Нахмурившись, я посмотрел в тускловатые глаза Кулыма. Он выглядел уставшим как никогда. Обычно старик молодился и держался крепким. По-другому во главе ОПГ и не получится. Но теперь на лице его будто бы отразилась вся усталость, накопленная этим человеком за его длинную жизнь.
— Седой и Комар пошли против меня. Дело в наркоте. Они считают, что, торгуя ей поднимутся как никогда. И в общем-то, это правда. Поднимутся. Вот только я против таких дел. Немало я видел в молодости торчков, окончивших жизнь под забором. В перестройку потерял многих своих. Дрянь эта забрала. Потерял я и сына.
— Да? Он же жив, — нахмурился я.
— Старший, Иосиф — да. Но Ринат подсел на героин, когда попал в Афганистан. Не выдержал он напряжения войны и когда вернулся, уже плотно сидел на этой дряни. Ринат — поздний мой ребенок. От второй жены. Больно сильно я его опекал. Ну и вырос он от этого очень уж жаждущим воли. Волю он нашел сначала в армии, а потом и в наркоте. Так уж он думал.
— Передоз? — Спросил я.
— Наркота сожгла его изнутри. Гнить стал заживо. Превратился в животное, и сделать я ничего не смог. Ринат уехал из Армавира в Москву. Прятался от меня. Ну и узнал я о его смерти уже после того, как могила сына просела и сравнялась с землей. Узнал от Иосифа.

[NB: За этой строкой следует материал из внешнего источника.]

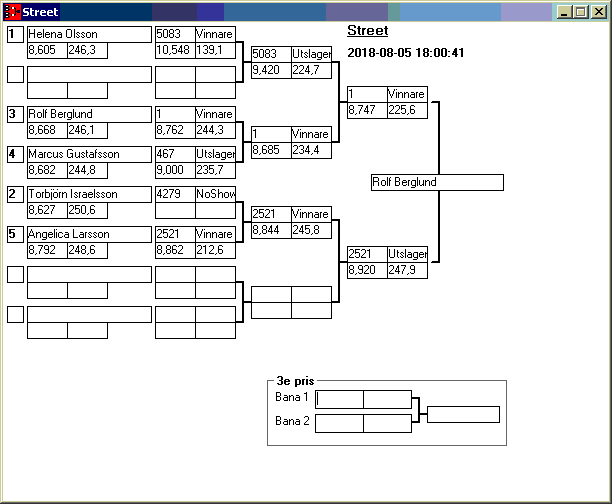Image resolution: width=612 pixels, height=504 pixels.
Task: Click the Torbjörn Israelsson name field
Action: (x=88, y=194)
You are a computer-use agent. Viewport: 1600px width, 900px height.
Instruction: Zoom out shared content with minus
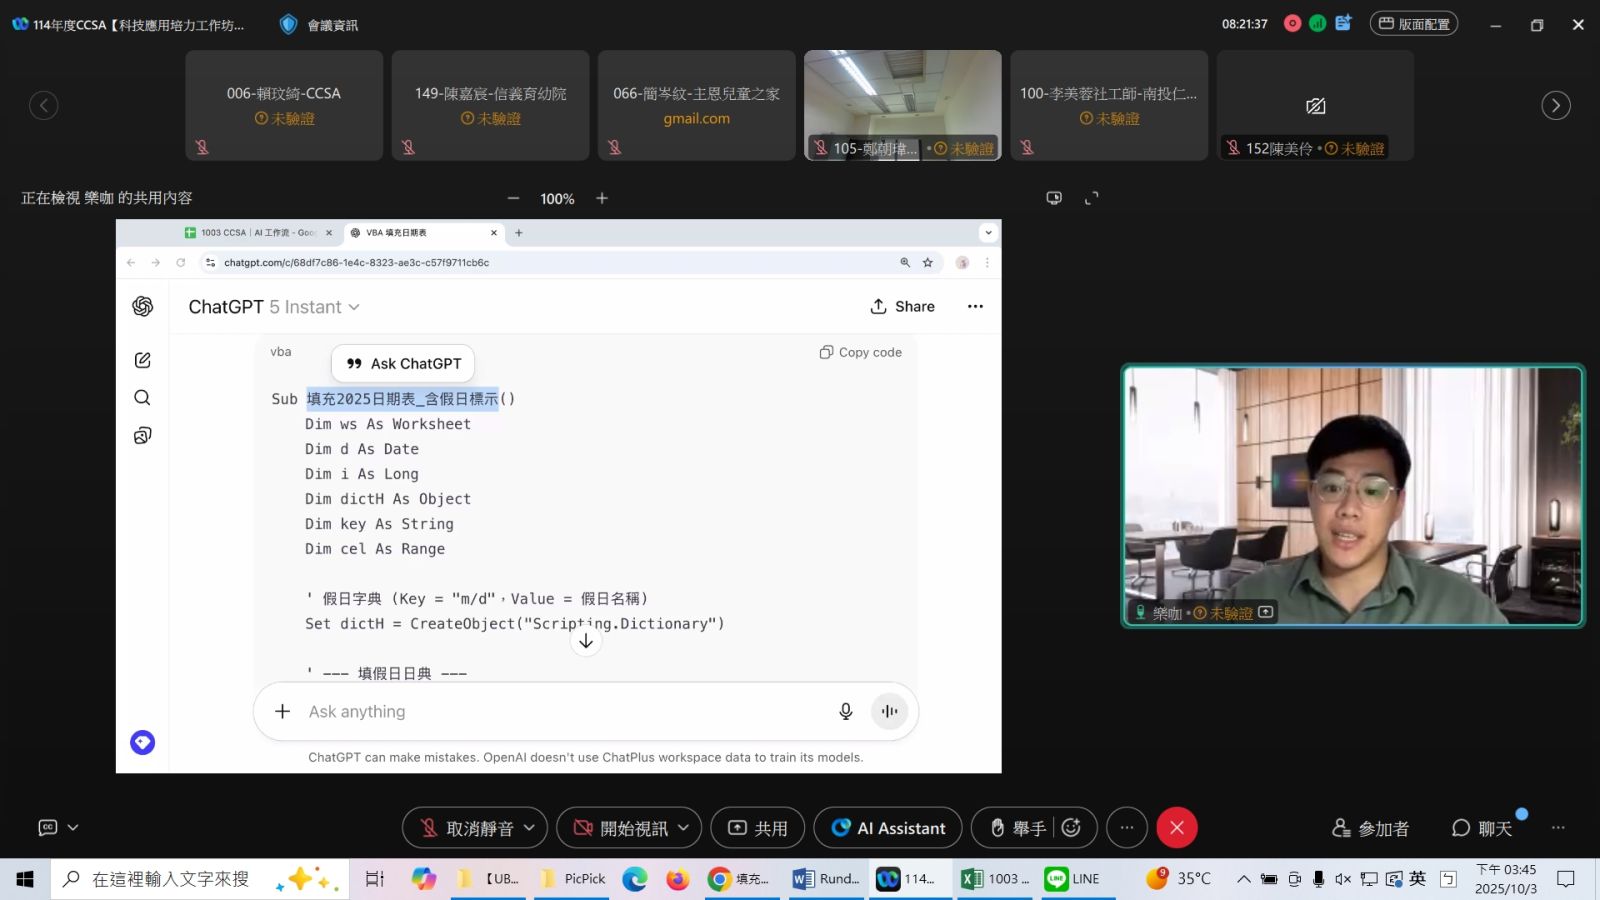point(513,198)
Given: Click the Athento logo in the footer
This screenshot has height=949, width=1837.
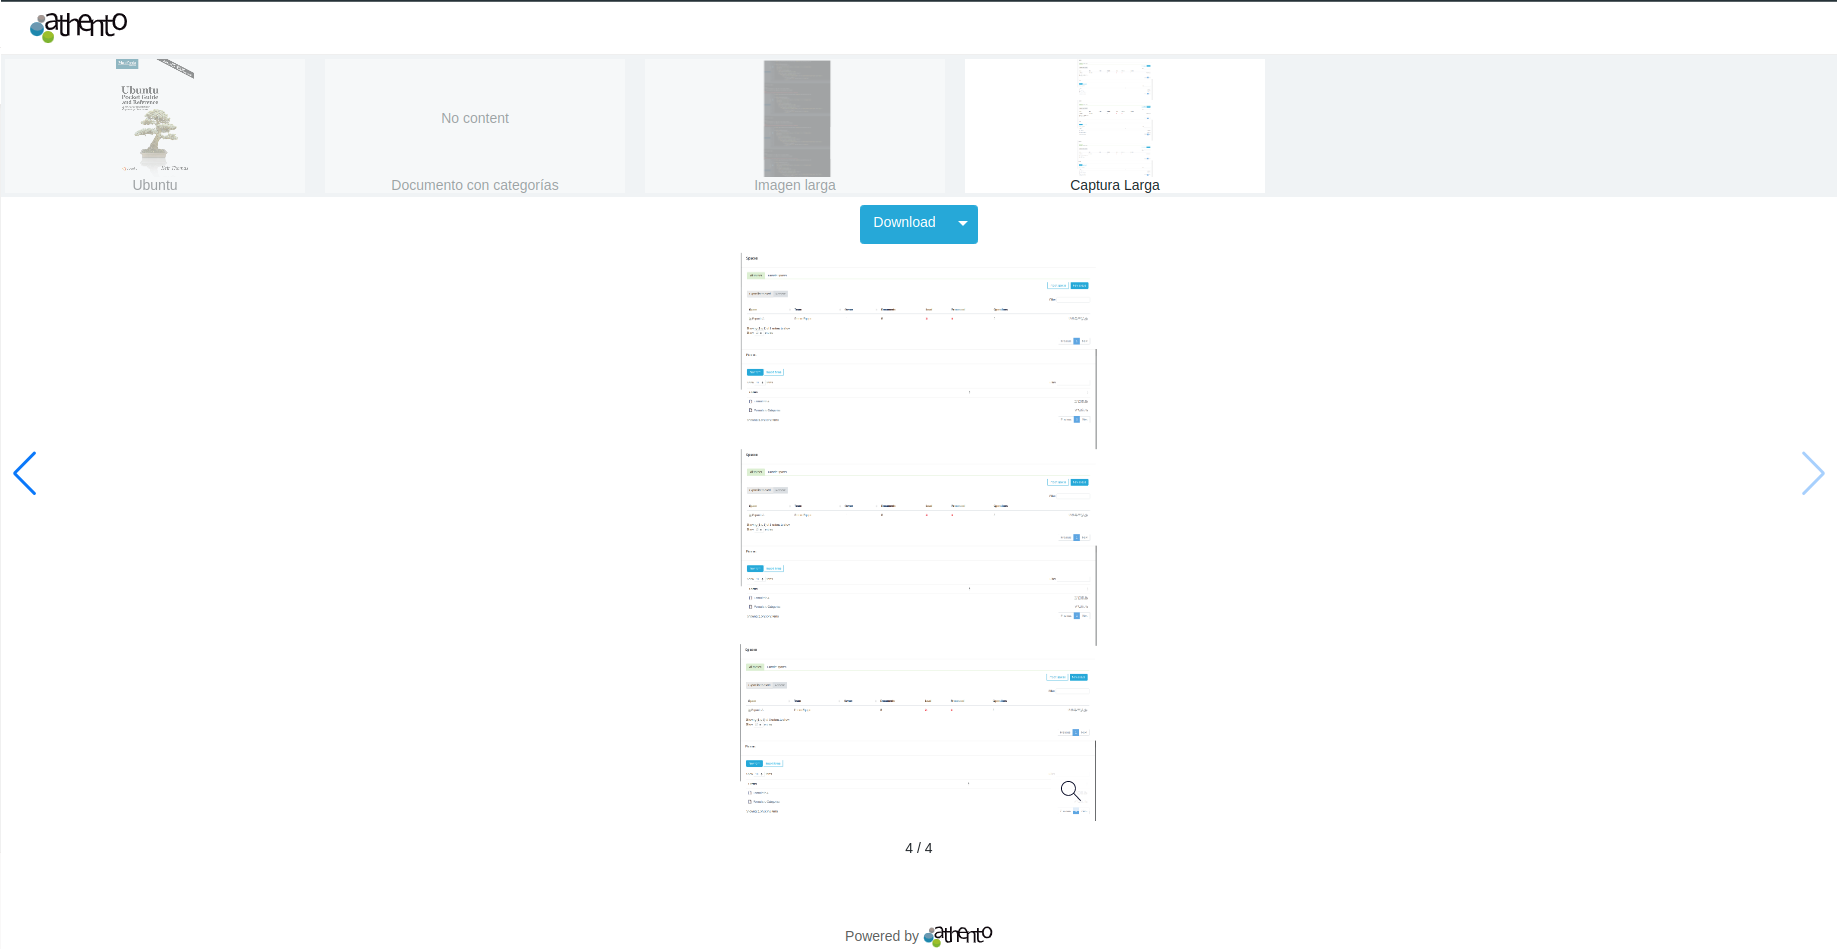Looking at the screenshot, I should tap(958, 935).
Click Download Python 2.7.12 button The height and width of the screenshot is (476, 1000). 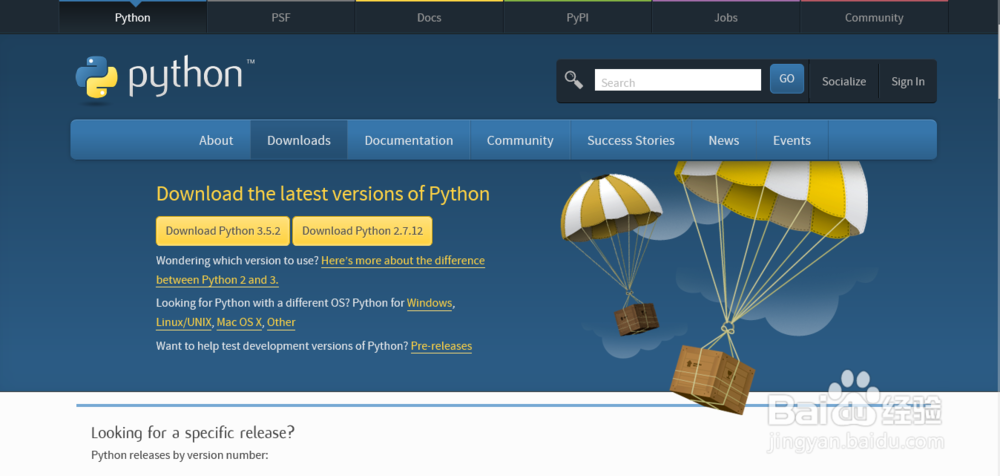pos(362,230)
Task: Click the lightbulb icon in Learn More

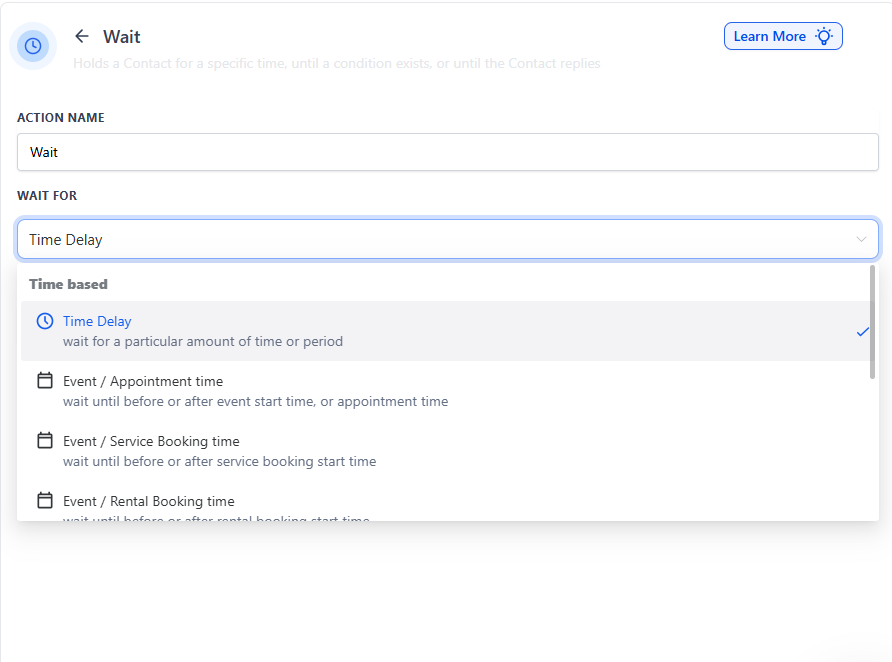Action: point(824,36)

Кулым помрачнел. Опустил взгляд к молодым. На лице его отразилась настоящая слабость. Сейчас со мной разговаривал не Кулым, а всего лишь Марат Кулымов — немощный, покалеченный жизнью человек.
Тогда я понял, почему он так стоит за семью. Не справился он с воспитанием своих детей. Чувствовал поэтому за собой большую вину. И теперь, на склоне лет, поняв, что для него действительно важно, в трехкратном размере пытался отдать свой родительский долг внучке. Я видел, что именно в ее благополучии он видел благополучие своей «Семьи». Марина была для него семьей.
Потом на ум мне пришла другая мысль: неужели так сильно он мне доверился, что разрешил себе проявить в моем присутствии слабость? Разрешил себе быть слабым. А был ли кто еще, кроме меня, кто видел его таким?
— Я устал, Витя. Очень устал. И хоть впереди ждут меня суровые трудности, я могу с ними не справиться, если даже приложу для этого все усилия.
— Я понимаю, к чему вы клоните.
— Очень хорошо, — Кулым снова посмотрел на меня. — Значит, ты понимаешь, что кто-то молодой, решительный, полный сил сможет преодолеть эти трудности. Вот только беда в том, что нет у меня наследников, которые бы взяли все в свои руки. Оба сына получились бестолковые. Доверить руководство кому-то из своих людей я тоже не могу. Им тяму не хватит.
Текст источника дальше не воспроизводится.